- WORK TO COMPLETE: Quote the listing below word for word, stopping after the line that contains "Task: Open the boot directory".

- STUDY MATERIAL:
[Start of Attachment]
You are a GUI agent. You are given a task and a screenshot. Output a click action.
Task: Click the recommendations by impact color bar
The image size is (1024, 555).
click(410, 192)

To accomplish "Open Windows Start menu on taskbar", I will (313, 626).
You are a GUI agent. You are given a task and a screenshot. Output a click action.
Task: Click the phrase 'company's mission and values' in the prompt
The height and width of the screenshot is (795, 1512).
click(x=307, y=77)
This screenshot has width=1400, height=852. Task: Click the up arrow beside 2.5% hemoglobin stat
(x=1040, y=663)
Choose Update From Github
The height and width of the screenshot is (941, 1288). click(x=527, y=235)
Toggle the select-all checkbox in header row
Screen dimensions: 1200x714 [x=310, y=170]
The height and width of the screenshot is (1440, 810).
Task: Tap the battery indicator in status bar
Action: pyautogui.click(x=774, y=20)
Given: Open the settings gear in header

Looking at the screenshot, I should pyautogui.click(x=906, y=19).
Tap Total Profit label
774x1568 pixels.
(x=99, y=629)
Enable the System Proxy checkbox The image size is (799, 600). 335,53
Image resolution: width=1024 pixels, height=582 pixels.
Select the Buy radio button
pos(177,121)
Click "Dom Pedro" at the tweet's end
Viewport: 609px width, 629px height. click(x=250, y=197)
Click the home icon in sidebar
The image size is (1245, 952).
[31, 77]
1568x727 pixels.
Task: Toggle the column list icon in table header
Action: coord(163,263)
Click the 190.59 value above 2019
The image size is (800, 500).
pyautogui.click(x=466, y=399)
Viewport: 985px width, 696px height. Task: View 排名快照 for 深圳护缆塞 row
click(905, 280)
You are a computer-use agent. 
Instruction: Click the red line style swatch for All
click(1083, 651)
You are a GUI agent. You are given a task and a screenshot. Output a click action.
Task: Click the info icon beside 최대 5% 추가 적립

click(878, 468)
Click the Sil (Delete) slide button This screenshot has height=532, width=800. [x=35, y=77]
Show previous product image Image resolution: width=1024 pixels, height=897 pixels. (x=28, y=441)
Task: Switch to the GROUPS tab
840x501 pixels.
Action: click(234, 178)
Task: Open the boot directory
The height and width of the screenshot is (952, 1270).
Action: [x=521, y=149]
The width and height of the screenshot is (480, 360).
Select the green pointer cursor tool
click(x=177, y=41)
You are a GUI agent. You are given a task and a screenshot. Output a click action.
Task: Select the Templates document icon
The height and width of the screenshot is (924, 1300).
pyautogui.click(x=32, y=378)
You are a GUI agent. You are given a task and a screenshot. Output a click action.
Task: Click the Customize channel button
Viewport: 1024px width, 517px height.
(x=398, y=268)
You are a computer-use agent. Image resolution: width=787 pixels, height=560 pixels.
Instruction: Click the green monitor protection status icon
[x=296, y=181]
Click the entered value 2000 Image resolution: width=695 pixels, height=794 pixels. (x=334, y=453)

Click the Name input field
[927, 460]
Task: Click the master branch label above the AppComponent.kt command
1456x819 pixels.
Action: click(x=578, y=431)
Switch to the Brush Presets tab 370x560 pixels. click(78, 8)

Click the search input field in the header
[End of Attachment]
- SOLUTION TO THIS PROBLEM:
You are a GUI agent. You are given a task and a screenshot. Output a click action.
Task: Click the recommendations by impact color bar
The image size is (1024, 555).
click(410, 192)

To accomplish "Open Windows Start menu on taskbar", I will (313, 626).
You are a GUI agent. You are given a task and a screenshot. Output a click action.
Task: Click the phrase 'company's mission and values' in the prompt
The height and width of the screenshot is (795, 1512).
click(x=307, y=77)
This screenshot has width=1400, height=852. Task: Click the up arrow beside 2.5% hemoglobin stat
(x=1040, y=663)
Choose Update From Github
The height and width of the screenshot is (941, 1288). click(x=527, y=235)
Toggle the select-all checkbox in header row
Screen dimensions: 1200x714 [x=310, y=170]
The height and width of the screenshot is (1440, 810).
Task: Tap the battery indicator in status bar
Action: pyautogui.click(x=774, y=20)
Given: Open the settings gear in header

Looking at the screenshot, I should pyautogui.click(x=906, y=19).
Tap Total Profit label
774x1568 pixels.
(x=99, y=629)
Enable the System Proxy checkbox The image size is (799, 600). 335,53
Image resolution: width=1024 pixels, height=582 pixels.
Select the Buy radio button
pos(177,121)
Click "Dom Pedro" at the tweet's end
Viewport: 609px width, 629px height. click(x=250, y=197)
Click the home icon in sidebar
The image size is (1245, 952).
[31, 77]
1568x727 pixels.
Task: Toggle the column list icon in table header
Action: coord(163,263)
Click the 190.59 value above 2019
The image size is (800, 500).
pyautogui.click(x=466, y=399)
Viewport: 985px width, 696px height. Task: View 排名快照 for 深圳护缆塞 row
click(905, 280)
You are a computer-use agent. 
Instruction: Click the red line style swatch for All
click(1083, 651)
You are a GUI agent. You are given a task and a screenshot. Output a click action.
Task: Click the info icon beside 최대 5% 추가 적립

click(878, 468)
Click the Sil (Delete) slide button This screenshot has height=532, width=800. [x=35, y=77]
Show previous product image Image resolution: width=1024 pixels, height=897 pixels. (x=28, y=441)
Task: Switch to the GROUPS tab
840x501 pixels.
Action: click(234, 178)
Task: Open the boot directory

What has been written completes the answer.